Arctic Dogs seems to mostly shine in the visual department. While nobody will mistake this for a Pixar or DreamWorks production, director Aaron Woodley and his animation team do make the Arctic landscape presentable and there are even some amusing visual gags. There’s already one right off the bat when the lead protagonist, a white fox named Swifty, shows off his camouflage skills. Quite a few of these are peppered throughout the film and the character designers make the large ensemble of animals appealing to look at. While the computer animation is decent, the hand-drawn opening titles do sort of make one wish the entire movie looked like that.

The story could have been stronger, though, as we get the standard tale of the hero who wishes for something more. Swifty isn’t exactly the most compelling lead and the other animals that surround him aren’t much better. We get the standard goofy animal sidekicks, neither of which are all that amusing. There’s also a potential love interest and an evil walrus. The dialogue doesn’t bring much to the table, so the few funny bits end up being non-verbal. However, there are times when Arctic Dogs can’t help itself and throws in jokes related to flatulence and getting hurt in the groin.

The plot eventually becomes a fairly typical action/rescue story, although Woodley does mount fun chase scenes that take advantage of the camera.

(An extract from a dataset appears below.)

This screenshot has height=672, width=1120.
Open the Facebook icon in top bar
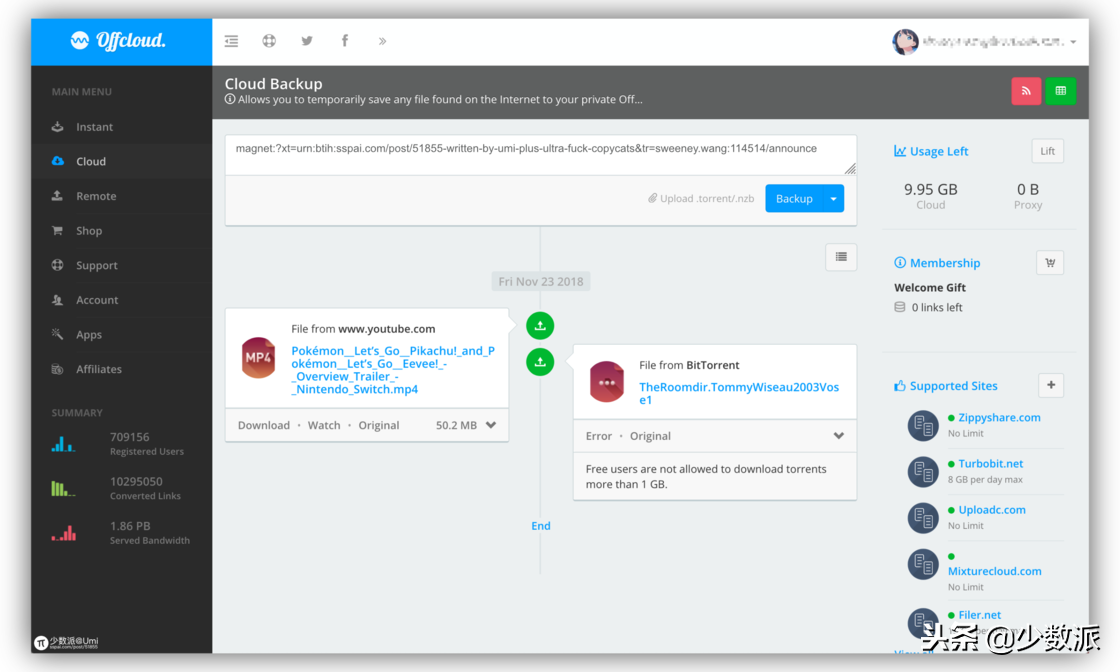tap(345, 41)

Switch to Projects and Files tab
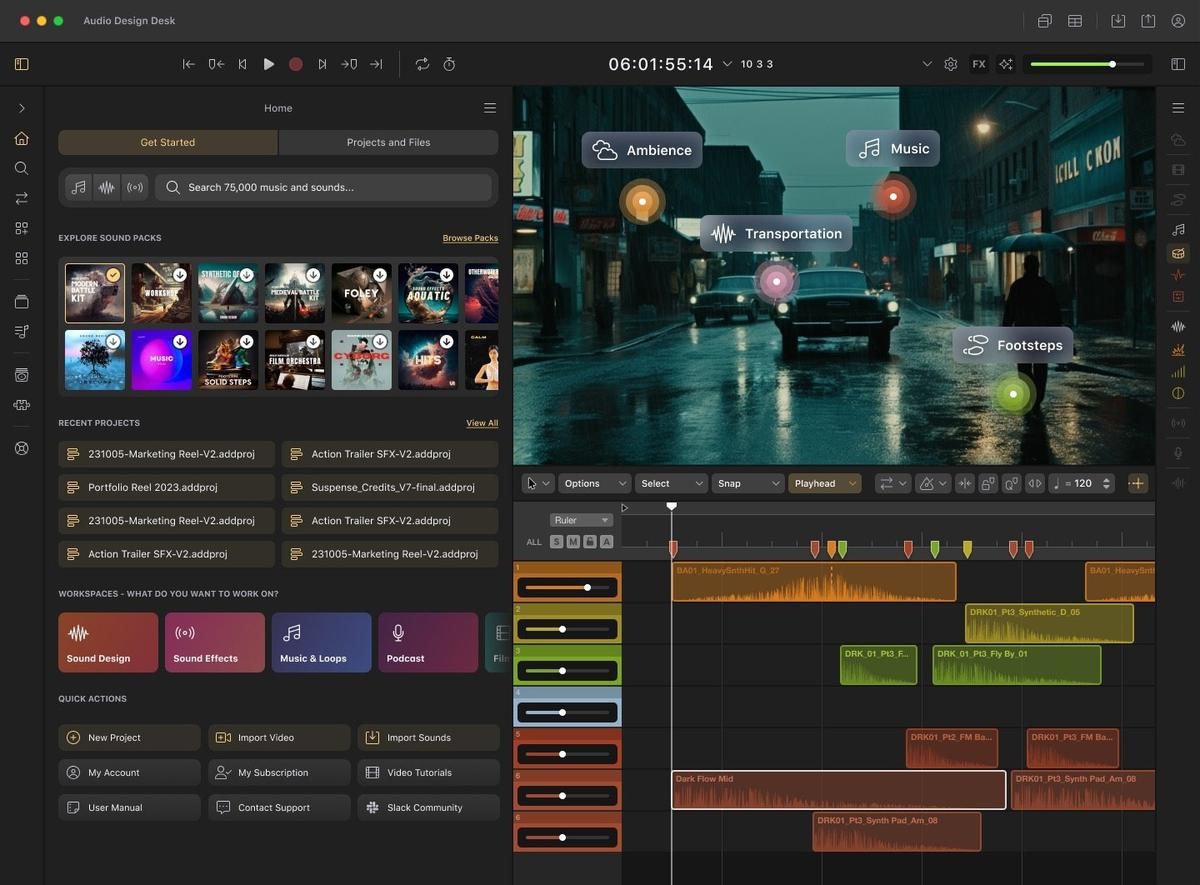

Once the hour mark is reached, though, it feels like the film should be wrapping up. Arctic Dogs does utilise an all-star celebrity voice cast, which isn’t needed. Few of the actors bring anything to their already thin characters and one wonders why professional voice actors couldn’t have been brought on board to give the film a bit more energy. This isn’t the sort of film that will appeal to the over-12 age group and there probably aren’t many six year olds clamoring to see Jeremy Renner or James Franco’s next role. The one exception is John Cleese, often the bright spot in even mediocre films.

There is some creativity to be found in Arctic Dogs, but they mostly come from the animation and storyboard departments. As entertainment for children, it’s fluff they will likely watch once, enjoy seeing the cute animals and then maybe forget about. While there are better animated movies that could occupy cinema space, this getting a wide theatrical release is hardly an insult. It is visually pleasing, for the most part, and one can see a lot of the work that went into the production. It just needed a stronger story and more compelling characters, but there have definitely been worse and more annoying animated films than Arctic Dogs.